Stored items
★ ★ ★ ★
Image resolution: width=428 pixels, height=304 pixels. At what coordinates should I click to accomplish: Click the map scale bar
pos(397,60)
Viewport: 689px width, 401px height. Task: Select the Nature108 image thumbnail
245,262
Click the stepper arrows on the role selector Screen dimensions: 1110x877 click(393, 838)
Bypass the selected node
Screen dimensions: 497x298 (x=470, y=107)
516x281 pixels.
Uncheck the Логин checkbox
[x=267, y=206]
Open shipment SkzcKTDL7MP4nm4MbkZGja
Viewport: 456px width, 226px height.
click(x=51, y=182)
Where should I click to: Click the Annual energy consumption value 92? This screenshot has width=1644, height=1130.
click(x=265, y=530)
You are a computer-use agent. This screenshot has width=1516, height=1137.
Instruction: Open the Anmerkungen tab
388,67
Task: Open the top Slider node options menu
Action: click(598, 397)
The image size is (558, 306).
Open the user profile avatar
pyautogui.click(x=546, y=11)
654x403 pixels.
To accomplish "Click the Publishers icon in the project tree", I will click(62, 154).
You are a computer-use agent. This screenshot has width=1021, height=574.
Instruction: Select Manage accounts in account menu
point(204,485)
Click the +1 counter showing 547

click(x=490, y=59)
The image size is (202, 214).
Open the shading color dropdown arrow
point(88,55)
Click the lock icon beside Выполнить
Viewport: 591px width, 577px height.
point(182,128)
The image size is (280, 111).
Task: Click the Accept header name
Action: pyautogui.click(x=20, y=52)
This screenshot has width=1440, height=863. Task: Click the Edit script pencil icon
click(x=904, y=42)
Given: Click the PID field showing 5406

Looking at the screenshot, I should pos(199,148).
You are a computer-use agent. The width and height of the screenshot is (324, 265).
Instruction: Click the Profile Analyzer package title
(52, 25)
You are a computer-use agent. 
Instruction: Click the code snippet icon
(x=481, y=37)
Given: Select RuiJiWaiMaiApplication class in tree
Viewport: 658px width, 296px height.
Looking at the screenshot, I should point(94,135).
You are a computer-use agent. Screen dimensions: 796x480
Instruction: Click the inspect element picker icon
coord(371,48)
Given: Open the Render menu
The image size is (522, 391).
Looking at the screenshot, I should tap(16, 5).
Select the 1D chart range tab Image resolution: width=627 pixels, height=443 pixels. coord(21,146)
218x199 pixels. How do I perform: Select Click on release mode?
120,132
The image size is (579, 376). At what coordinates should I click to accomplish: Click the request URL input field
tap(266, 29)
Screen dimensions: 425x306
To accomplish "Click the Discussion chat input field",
★ ★ ★ ★
Prompt: Can you edit the records above so that each "computer-use agent" becomes "GUI agent" and every other part stays unchanged?

Problem solution:
Image resolution: width=428 pixels, height=304 pixels. At what coordinates should I click to accomplish: Click the map scale bar
pos(397,60)
Viewport: 689px width, 401px height. Task: Select the Nature108 image thumbnail
245,262
Click the stepper arrows on the role selector Screen dimensions: 1110x877 click(393, 838)
Bypass the selected node
Screen dimensions: 497x298 (x=470, y=107)
516x281 pixels.
Uncheck the Логин checkbox
[x=267, y=206]
Open shipment SkzcKTDL7MP4nm4MbkZGja
Viewport: 456px width, 226px height.
click(x=51, y=182)
Where should I click to: Click the Annual energy consumption value 92? This screenshot has width=1644, height=1130.
click(x=265, y=530)
You are a GUI agent. This screenshot has width=1516, height=1137.
Instruction: Open the Anmerkungen tab
388,67
Task: Open the top Slider node options menu
Action: click(598, 397)
The image size is (558, 306).
Open the user profile avatar
pyautogui.click(x=546, y=11)
654x403 pixels.
To accomplish "Click the Publishers icon in the project tree", I will click(62, 154).
You are a GUI agent. This screenshot has width=1021, height=574.
Instruction: Select Manage accounts in account menu
point(204,485)
Click the +1 counter showing 547

click(x=490, y=59)
The image size is (202, 214).
Open the shading color dropdown arrow
point(88,55)
Click the lock icon beside Выполнить
Viewport: 591px width, 577px height.
point(182,128)
The image size is (280, 111).
Task: Click the Accept header name
Action: pyautogui.click(x=20, y=52)
This screenshot has width=1440, height=863. Task: Click the Edit script pencil icon
click(x=904, y=42)
Given: Click the PID field showing 5406

Looking at the screenshot, I should pos(199,148).
You are a GUI agent. The width and height of the screenshot is (324, 265).
Instruction: Click the Profile Analyzer package title
(52, 25)
You are a GUI agent. 
Instruction: Click the code snippet icon
(x=481, y=37)
Given: Select RuiJiWaiMaiApplication class in tree
Viewport: 658px width, 296px height.
Looking at the screenshot, I should point(94,135).
You are a GUI agent. Screen dimensions: 796x480
Instruction: Click the inspect element picker icon
coord(371,48)
Given: Open the Render menu
The image size is (522, 391).
Looking at the screenshot, I should tap(16, 5).
Select the 1D chart range tab Image resolution: width=627 pixels, height=443 pixels. coord(21,146)
218x199 pixels. How do I perform: Select Click on release mode?
120,132
The image size is (579, 376). At what coordinates should I click to accomplish: Click the request URL input field
tap(266, 29)
Screen dimensions: 425x306
To accomplish "Click the Discussion chat input field",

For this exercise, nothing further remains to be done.